Да-а... Так вот, к тем же микрорганизмам он относился, как к равным себе: разговаривал с ними, иногда ругался, спорил, шутил, - и все вслух, в полный голос. Для меня это было откровением.
– Он вдруг весело рассмеялся: - Поверите, дед никогда не говорил "деление клетки", он говорил - "у нашей барышни скоро роды". Представляете, что, с подобным подходом, можно было услышать в его кабинете! Но иногда мне кажется, он все-таки вышел на какой-то уровень общения с ними. Я понимаю, звучит, мягко говоря, не совсем привычно, однако одной гениальностью и интуицией объяснить все его открытия сложно. Несомненно присутствовало что-то еще.
– Он был против вашего участия в исследованиях проекта "Barrier"?
Рубецкой тяжело вздохнул, отведя взгляд.
Только сейчас Чарльз обратил внимание, как устал этот молодой ученый, отмеченный внутренней, глубокой красотой. И неожиданно для себя проникся к нему пониманием и состраданием. Это был момент истины! Стоун молча смотрел на осунувшиеся черты лица, в печальные глаза и проступившую под ними, после стольких дней нечеловеческого напряжения и бессонных ночей, синеву.

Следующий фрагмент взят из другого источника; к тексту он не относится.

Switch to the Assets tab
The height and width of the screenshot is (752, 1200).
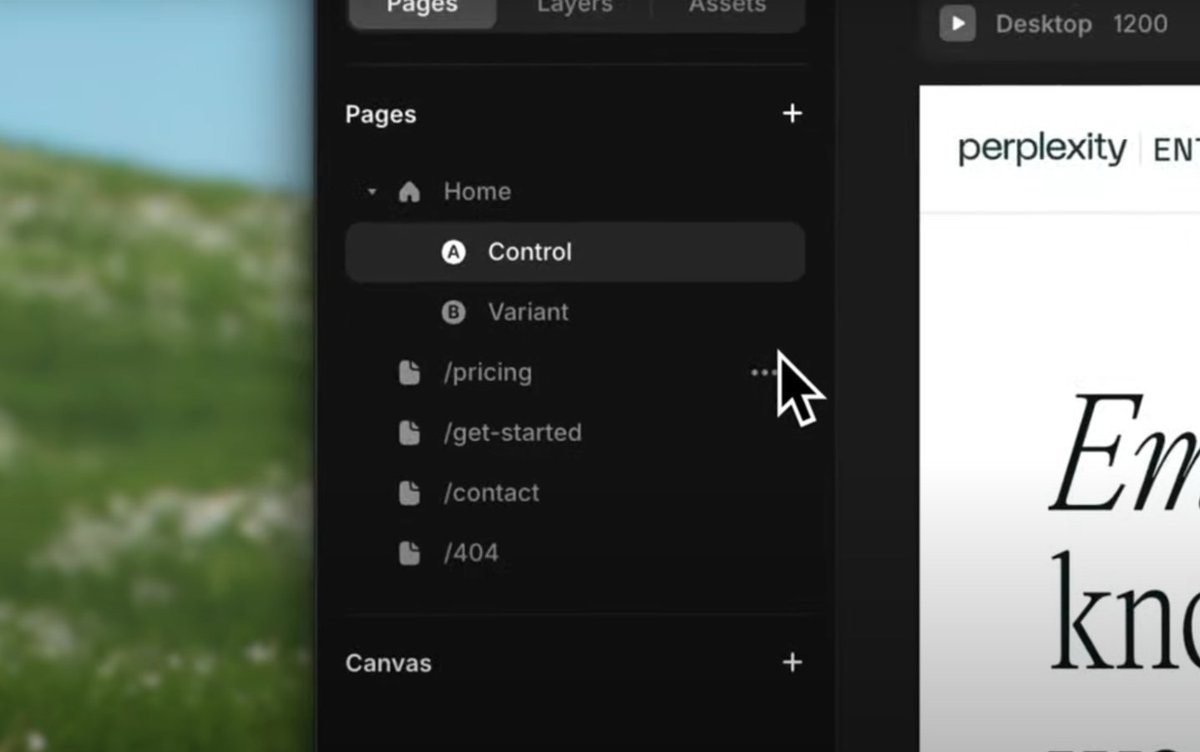pos(726,8)
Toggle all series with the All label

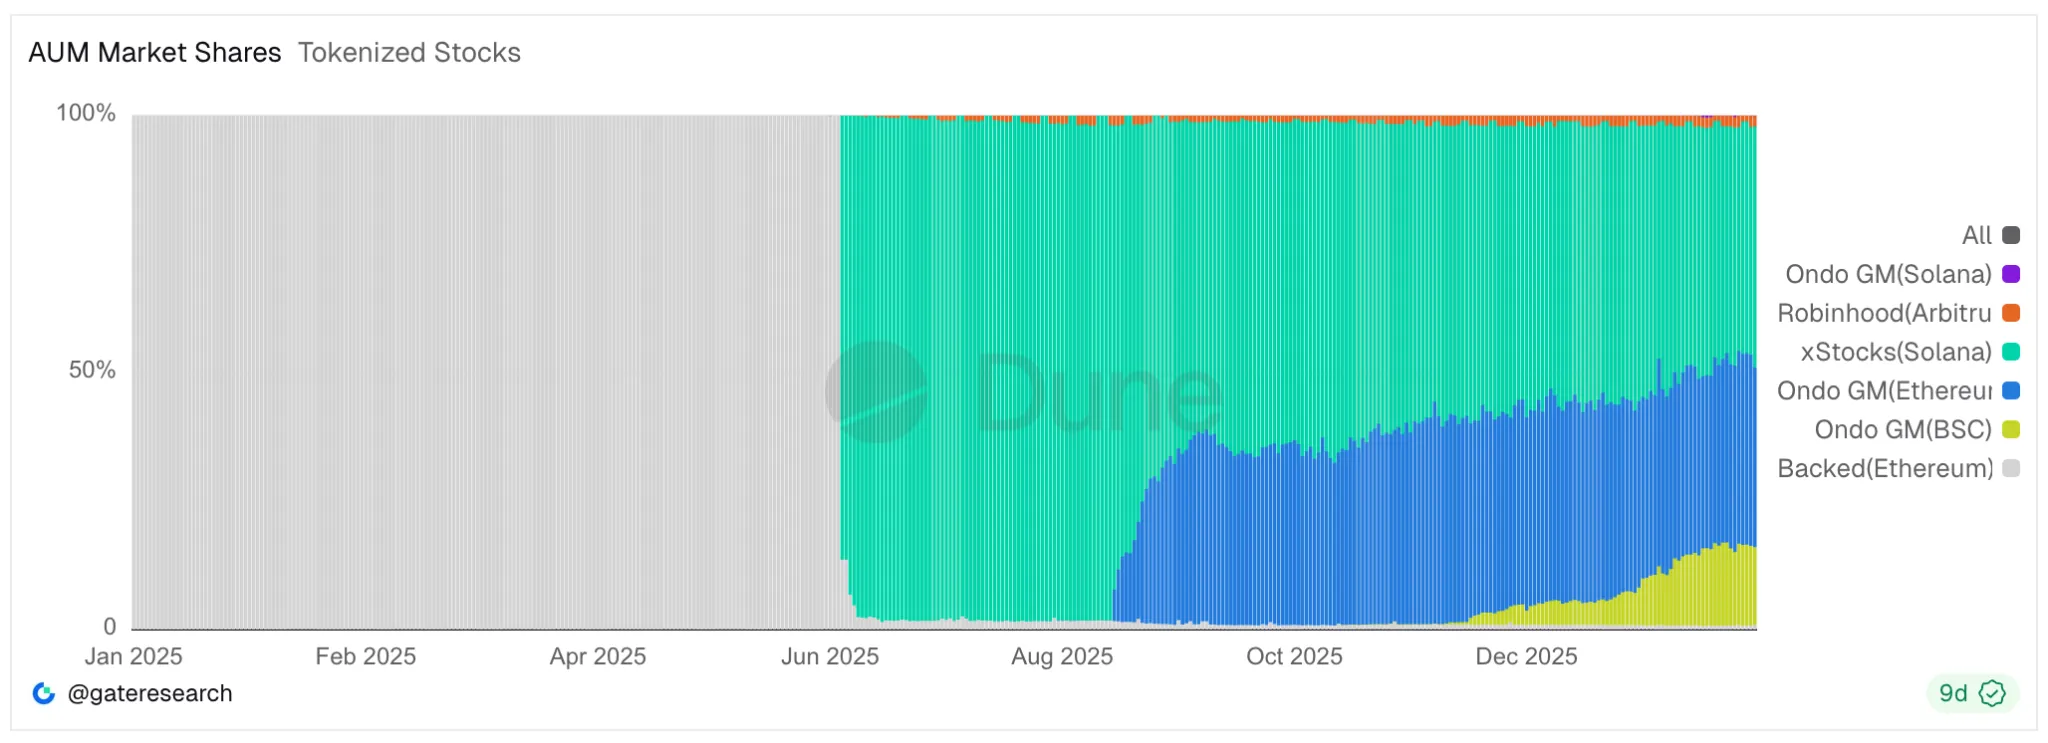click(1976, 235)
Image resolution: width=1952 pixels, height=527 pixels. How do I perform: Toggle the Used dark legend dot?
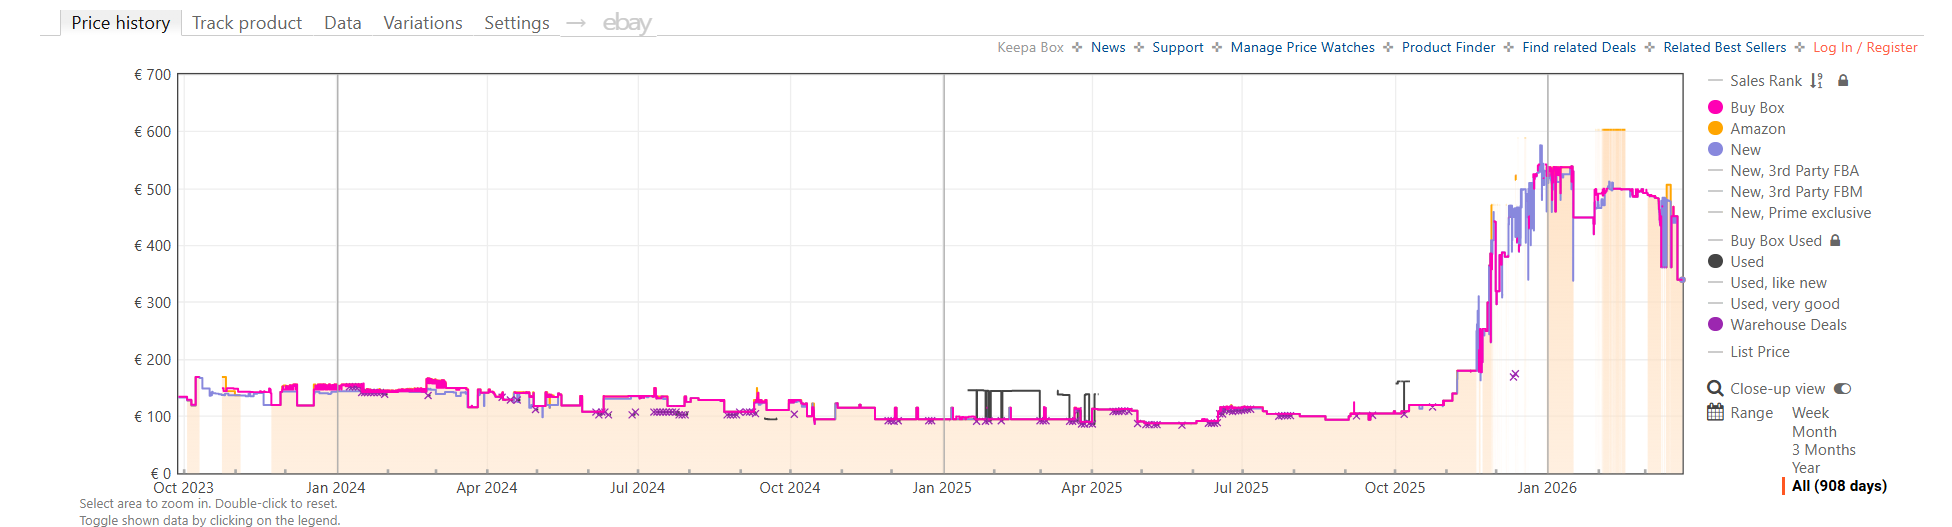pyautogui.click(x=1715, y=262)
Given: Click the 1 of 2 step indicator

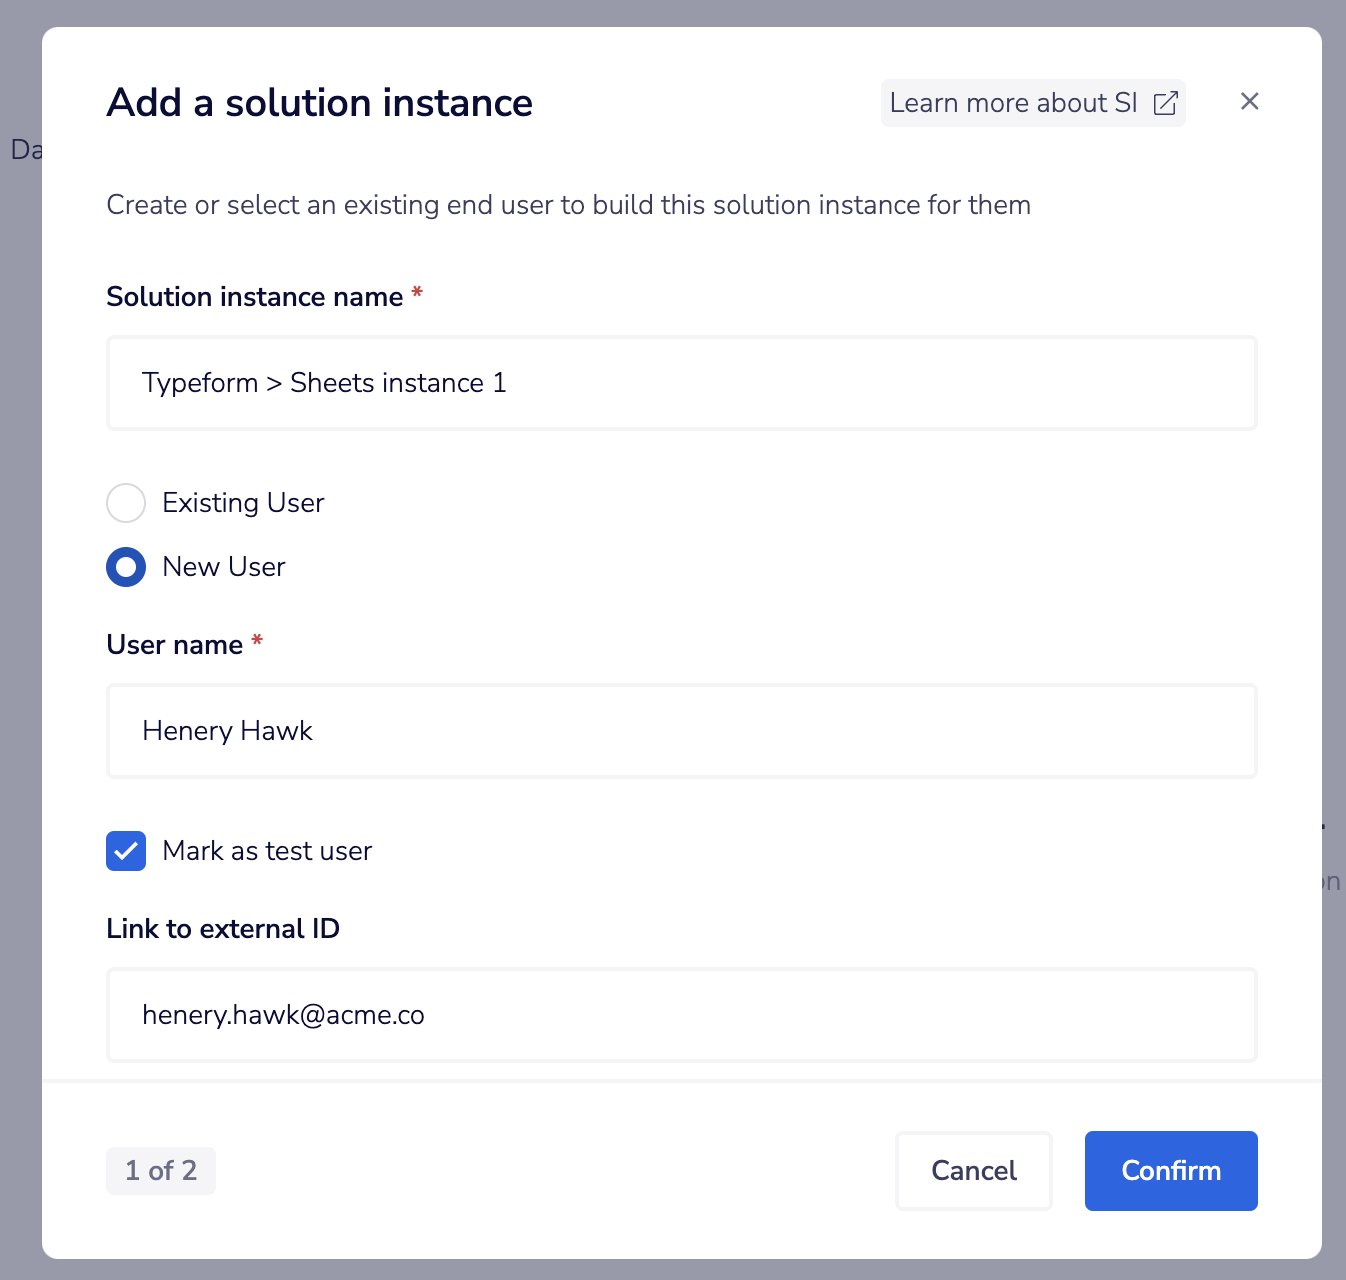Looking at the screenshot, I should [161, 1171].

"Последний из рода Рубецких и единственный из выживших в лаборатории. Почти не жил, а смерть все время рядом. Может, Бог хранит его? Или мы просто часто пытаемся возложить на Бога ответственность за свои решения поступки? Мол, так суждено было Богом... Серж не готов к выполнению предстоящей миссии. Если с ним что-то случится, я до конца жизни буду нести этот крест. Имеем ли мы право вторгаться в его судьбу?.." - мучительно размышлял он и внутренне содрогнулся, услышав прозвучавшие в тишине слова Рубецкого.